Of course, the single most important thing is the generic advice to never give up and keep trying. Stay in the arena, continue learning, and you’ll eventually win. David Senra of Founders Podcast captured this well in an anecdote about Rafael Nadal and Larry Ellison excerpted from Guthrie’s The Billionaire and the Mechanic:
Then Larry abruptly stopped himself. “Forget everything I just said. The answer is simple. I never give up.” Earlier, Nadal had said something that made a deep impression on Larry. When asked if he loved winning, Nadal shook his head and replied, “No, I love the fight. If you fight hard the winning will come.” Larry loved the fight.
The obvious can often be the most insightful. How do you win? You keep trying.
Yet there’s a second—perhaps more sagacious and actionable—insight to be drawn: network building during and after their failure enables a subsequent rise. Altman came out of Loopt firmly enmeshed in the YC network; so did Kan. Similarly, Mehta caught his first break there as well. Asparouhov found a penchant for early stage investing, gaining prominence at Khosla and Founders Fund. While Kalanick tried again and scraped along for several years, after a modest exit from Red Swoosh, he too moved to San Francisco and started angel investing before founding Uber. Similarly, though not a failure per se, following Jason Calacanis’ own modest exit, he went to work for Sequoia, laying the groundwork for much of what he is known for today.2
One should, as always, avoid conflating correlation with causation in ascribing success to these choices. Yet the aforementioned path wherein failed founders take the time to build networks during or following a failure affirmatively set them up for future success. In the process, many also found a mentor; Altman found Graham and Asparouhov found Rabois.

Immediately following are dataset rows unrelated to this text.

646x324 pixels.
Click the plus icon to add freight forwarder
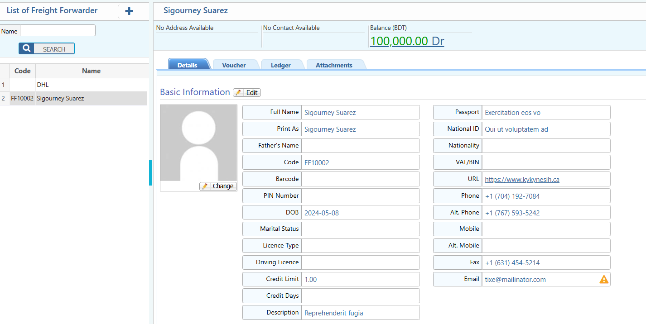pos(129,11)
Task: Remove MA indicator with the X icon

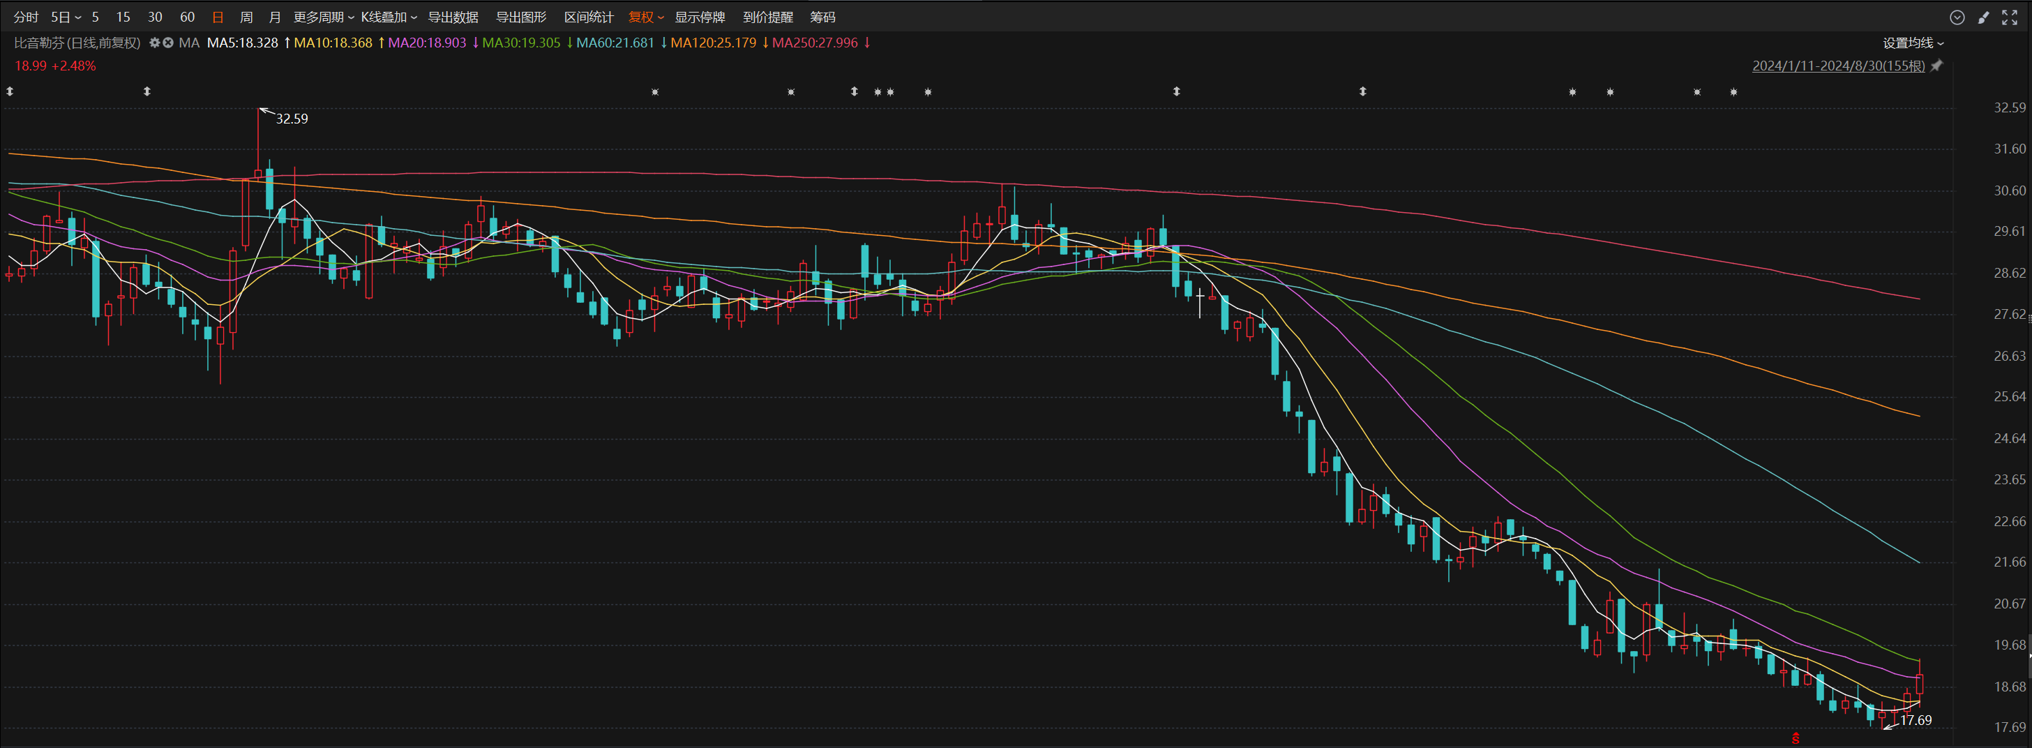Action: click(168, 43)
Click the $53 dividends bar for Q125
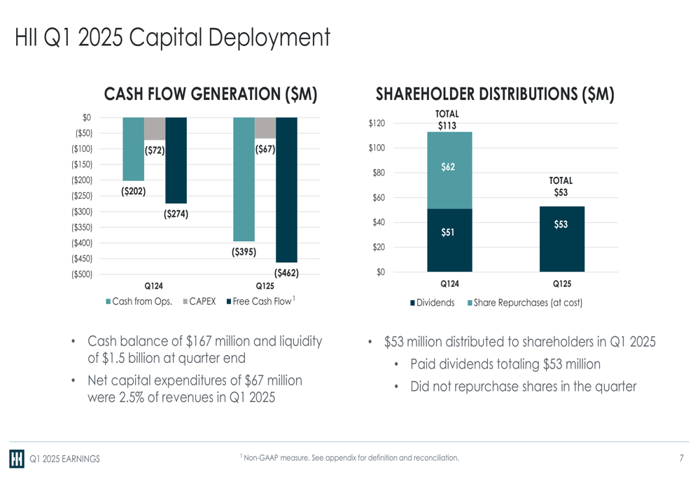The height and width of the screenshot is (479, 700). coord(562,239)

In other words, if you’re intent on building but not yet ready, make sure you’re laying the groundwork. Find a VC to work for or a mentor learn from, or better yet, both. Sometimes, à la Jcal, you might just stumble into being the first check into Uber.
Any time I structure, categorize, or classify things I can’t help think of a beautiful quote from Foucault’s The Order of Things: “To classify... ...will mean, in a movement that makes analysis pivot on its axis, to relate the visible, to the invisible, to its deeper cause, as it were, then to rise upwards once more from that hidden architecture towards the more obvious signs displayed on the surfaces of bodies.”
Thank you, Luke Metro, for pointing out that one.